[Task instructions] Here is the listing. Report each line in it that contains the string "will".

[Data under study]
"""
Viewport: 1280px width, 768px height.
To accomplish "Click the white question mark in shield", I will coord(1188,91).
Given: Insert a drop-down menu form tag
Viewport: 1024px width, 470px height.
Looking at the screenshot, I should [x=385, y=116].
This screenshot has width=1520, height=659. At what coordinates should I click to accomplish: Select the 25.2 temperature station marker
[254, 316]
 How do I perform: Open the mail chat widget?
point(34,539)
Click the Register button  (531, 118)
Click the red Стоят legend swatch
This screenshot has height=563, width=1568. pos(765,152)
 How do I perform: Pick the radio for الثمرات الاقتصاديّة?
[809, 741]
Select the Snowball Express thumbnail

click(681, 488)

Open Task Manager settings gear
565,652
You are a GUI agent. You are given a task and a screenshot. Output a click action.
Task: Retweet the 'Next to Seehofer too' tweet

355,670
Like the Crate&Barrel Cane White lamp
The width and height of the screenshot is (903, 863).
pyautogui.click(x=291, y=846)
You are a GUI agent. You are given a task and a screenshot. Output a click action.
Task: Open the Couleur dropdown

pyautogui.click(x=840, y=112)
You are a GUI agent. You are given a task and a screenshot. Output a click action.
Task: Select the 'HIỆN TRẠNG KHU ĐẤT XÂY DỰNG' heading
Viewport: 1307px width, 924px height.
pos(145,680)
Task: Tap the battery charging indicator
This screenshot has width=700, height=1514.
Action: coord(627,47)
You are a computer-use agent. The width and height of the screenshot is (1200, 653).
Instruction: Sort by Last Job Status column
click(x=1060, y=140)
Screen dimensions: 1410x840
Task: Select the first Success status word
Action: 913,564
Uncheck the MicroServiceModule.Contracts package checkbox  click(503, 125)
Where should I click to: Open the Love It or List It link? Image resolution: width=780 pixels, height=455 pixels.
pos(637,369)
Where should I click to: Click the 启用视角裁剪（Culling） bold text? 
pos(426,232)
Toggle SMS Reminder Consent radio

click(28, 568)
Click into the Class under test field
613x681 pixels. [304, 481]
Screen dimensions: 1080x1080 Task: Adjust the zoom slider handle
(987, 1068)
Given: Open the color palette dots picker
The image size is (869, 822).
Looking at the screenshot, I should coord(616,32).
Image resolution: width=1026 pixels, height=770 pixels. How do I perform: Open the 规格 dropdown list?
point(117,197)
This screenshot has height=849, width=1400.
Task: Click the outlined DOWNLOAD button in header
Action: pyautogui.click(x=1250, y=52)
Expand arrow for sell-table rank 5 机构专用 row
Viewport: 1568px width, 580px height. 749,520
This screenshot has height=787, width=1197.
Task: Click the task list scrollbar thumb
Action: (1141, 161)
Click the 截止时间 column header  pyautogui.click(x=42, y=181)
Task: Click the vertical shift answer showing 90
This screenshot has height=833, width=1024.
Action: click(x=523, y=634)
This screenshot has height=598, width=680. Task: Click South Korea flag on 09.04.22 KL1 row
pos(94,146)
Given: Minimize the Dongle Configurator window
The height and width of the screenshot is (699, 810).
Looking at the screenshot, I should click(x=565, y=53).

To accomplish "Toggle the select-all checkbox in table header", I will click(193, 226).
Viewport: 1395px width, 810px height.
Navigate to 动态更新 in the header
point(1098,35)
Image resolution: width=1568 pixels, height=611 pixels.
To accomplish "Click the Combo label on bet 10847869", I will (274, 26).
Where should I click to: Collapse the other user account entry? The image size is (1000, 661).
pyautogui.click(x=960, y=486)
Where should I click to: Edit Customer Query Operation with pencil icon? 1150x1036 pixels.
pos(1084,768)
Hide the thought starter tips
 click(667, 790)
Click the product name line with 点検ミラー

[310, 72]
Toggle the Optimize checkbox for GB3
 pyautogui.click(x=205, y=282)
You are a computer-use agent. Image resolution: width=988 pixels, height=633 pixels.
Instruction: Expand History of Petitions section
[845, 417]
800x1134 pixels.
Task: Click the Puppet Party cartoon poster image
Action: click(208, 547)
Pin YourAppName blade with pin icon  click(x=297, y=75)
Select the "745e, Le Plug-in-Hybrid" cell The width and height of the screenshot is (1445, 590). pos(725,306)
"""
[Exercise result]
To accomplish "Click the white question mark in shield", I will coord(1188,91).
To accomplish "Toggle the select-all checkbox in table header", I will click(193, 226).
To accomplish "Click the Combo label on bet 10847869", I will (274, 26).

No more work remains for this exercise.